Exercise brief.
Scan the entries for lines with "legend" and say how many there are, with nothing more.

-- Opening Marker --

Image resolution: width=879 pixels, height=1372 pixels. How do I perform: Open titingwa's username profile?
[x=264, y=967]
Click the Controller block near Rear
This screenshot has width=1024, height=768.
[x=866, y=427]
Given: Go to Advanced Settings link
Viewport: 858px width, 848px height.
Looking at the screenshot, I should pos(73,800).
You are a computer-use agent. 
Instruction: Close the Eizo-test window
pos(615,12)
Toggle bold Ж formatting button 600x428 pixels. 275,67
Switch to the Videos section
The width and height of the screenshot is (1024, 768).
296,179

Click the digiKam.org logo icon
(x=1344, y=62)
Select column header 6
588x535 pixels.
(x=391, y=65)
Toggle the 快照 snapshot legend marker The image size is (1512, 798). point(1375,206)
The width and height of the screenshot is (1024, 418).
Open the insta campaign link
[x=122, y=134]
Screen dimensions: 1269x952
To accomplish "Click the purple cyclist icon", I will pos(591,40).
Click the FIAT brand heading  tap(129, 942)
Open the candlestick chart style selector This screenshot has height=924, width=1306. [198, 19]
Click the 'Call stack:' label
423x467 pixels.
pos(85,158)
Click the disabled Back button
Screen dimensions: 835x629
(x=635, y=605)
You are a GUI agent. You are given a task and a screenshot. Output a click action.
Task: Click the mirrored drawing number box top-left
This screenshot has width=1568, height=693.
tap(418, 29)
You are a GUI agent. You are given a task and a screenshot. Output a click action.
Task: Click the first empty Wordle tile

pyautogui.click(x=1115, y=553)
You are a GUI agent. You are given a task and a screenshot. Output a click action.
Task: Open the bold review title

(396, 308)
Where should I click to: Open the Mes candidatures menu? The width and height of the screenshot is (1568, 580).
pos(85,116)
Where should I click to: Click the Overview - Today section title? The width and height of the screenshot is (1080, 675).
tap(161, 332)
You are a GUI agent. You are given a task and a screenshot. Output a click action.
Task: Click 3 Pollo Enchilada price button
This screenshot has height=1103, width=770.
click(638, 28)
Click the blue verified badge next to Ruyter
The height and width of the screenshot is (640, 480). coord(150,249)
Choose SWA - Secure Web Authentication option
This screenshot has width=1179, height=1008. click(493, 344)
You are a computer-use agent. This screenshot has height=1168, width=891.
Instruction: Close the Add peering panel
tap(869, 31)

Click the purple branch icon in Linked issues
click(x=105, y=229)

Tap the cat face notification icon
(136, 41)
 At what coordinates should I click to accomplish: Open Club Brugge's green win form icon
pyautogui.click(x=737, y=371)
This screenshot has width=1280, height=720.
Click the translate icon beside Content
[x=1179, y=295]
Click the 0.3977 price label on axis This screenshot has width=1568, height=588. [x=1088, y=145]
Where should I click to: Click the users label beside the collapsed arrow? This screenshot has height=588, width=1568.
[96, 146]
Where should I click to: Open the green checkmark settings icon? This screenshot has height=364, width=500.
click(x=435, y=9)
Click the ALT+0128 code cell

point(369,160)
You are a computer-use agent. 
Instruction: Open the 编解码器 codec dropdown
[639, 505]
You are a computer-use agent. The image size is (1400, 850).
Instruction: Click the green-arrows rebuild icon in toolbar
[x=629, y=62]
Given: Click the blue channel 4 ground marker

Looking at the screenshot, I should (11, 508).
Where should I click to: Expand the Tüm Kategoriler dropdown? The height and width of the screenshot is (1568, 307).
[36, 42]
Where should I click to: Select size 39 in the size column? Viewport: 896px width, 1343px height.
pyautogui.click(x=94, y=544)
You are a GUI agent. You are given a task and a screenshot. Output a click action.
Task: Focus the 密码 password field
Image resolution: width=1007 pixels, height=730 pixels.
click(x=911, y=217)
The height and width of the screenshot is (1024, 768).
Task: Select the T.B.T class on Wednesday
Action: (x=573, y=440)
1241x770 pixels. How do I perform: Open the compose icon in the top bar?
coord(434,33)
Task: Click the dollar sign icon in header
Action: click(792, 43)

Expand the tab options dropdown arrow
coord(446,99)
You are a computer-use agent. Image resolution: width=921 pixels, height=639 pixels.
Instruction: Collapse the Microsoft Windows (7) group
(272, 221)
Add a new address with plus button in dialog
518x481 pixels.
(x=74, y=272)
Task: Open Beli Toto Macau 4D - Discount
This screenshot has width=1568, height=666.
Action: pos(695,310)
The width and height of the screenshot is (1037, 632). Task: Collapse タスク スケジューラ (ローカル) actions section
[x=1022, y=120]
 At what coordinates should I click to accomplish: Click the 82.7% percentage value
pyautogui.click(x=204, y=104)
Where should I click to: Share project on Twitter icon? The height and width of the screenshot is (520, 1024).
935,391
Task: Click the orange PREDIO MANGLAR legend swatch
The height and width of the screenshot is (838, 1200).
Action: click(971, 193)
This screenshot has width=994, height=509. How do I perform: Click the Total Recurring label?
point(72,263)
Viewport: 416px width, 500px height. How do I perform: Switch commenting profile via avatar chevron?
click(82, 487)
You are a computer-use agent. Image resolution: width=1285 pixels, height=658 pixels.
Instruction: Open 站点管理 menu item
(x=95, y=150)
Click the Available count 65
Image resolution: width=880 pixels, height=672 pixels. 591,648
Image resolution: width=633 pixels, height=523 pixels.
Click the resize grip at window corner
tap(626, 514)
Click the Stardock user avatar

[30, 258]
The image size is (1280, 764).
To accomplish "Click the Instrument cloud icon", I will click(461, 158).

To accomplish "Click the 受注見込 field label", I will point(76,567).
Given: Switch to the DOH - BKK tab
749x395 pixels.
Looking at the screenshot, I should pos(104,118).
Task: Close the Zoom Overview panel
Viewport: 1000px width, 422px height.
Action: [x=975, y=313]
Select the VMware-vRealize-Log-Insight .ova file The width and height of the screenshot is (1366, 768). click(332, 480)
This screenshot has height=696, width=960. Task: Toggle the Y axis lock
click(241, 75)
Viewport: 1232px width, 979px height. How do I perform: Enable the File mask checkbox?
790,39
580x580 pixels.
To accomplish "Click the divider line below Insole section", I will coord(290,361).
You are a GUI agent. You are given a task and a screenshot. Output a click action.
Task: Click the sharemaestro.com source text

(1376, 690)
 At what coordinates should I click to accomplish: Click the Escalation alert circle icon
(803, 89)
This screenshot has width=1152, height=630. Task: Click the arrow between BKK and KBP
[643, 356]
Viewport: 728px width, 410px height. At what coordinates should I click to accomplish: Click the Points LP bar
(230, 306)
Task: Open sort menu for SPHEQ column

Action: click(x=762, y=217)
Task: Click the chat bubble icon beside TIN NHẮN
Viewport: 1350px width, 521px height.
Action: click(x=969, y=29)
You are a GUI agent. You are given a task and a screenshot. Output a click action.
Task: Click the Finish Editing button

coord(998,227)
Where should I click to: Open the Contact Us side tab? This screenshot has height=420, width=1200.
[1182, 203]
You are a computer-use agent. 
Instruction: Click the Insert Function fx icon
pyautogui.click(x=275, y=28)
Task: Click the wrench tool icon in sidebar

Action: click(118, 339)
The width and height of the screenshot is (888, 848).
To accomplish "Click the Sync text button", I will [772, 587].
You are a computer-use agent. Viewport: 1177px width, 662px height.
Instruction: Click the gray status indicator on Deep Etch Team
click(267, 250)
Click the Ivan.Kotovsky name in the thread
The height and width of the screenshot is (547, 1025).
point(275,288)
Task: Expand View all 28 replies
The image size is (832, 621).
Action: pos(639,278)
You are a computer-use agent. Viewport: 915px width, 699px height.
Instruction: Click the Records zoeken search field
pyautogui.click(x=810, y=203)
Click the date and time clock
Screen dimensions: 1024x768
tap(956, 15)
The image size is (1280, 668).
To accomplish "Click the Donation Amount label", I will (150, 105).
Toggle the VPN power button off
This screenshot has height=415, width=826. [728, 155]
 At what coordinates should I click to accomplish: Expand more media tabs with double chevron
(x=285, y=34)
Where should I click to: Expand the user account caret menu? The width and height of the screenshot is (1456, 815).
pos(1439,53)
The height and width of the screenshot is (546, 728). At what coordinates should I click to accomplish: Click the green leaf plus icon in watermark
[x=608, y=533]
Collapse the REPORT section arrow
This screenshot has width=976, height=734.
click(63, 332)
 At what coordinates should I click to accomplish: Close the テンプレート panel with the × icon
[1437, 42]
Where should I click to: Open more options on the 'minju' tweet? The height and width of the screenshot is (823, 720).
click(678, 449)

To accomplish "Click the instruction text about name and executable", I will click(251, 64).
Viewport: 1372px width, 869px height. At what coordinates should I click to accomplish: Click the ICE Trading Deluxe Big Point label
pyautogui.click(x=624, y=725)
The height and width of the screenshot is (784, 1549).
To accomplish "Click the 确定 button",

-- Closing Marker --

Solution.
2